Proposed master's degree in management designed for non-business students

Exterior shot of the Farmer School

While the Farmer School of Business is built around providing students with the tools they need to become future business leaders, a new master's degree under development is meant to bring business skills to students who don't have a business degree – in response to employer demand for employees with these exact abilities.

The proposed Master of Science in Management would be a one-year program with an embedded certificate in business management. While on the surface it may sound like an MBA program, Farmer School Associate Dean for Curriculum Barnali Gupta says the new program has a different audience. "It's positioned for a very different audience than the MBA program,” she explained. "It's a program that gets students' careers started."

Unlike MBA programs, the MS in Management is designed for students who have little or no work experience. "We want to make sure that students are either just out of school or out of school very recently," Gupta noted. "We want them to have the experience of being in school very recently, bring that experience into the classroom and then layer all of these other skills and knowledge upon it." 

Gupta said the needed skill sets will be conveyed through three modules. "We've designed this program to deliver the core competencies in business in the preparation module, the hands-on experiential learning in the practice module, then actually execute with a real client in the execute module," she explained. 

Gupta said the program will be "a first to market, certainly in our area and with our peers," and is designed initially to have 30 students per cohort. Depending on the timing of approval, the program could begin as early as the fall of 2020.

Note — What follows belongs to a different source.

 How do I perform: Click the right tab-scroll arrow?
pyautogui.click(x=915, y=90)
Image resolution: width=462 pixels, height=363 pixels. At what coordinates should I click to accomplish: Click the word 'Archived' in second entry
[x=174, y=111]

"The very attractive part of this program is it doesn't matter what your major is. We want to respond to market needs for students to have core business skill sets," Gupta said. "The program will include history majors, sociology majors, art and psychology majors, for example. We will leverage core critical thinking skills from the liberal arts foundation of our graduates and add value with a trifecta of essential business skills, business knowledge and hands-on experiential learning.”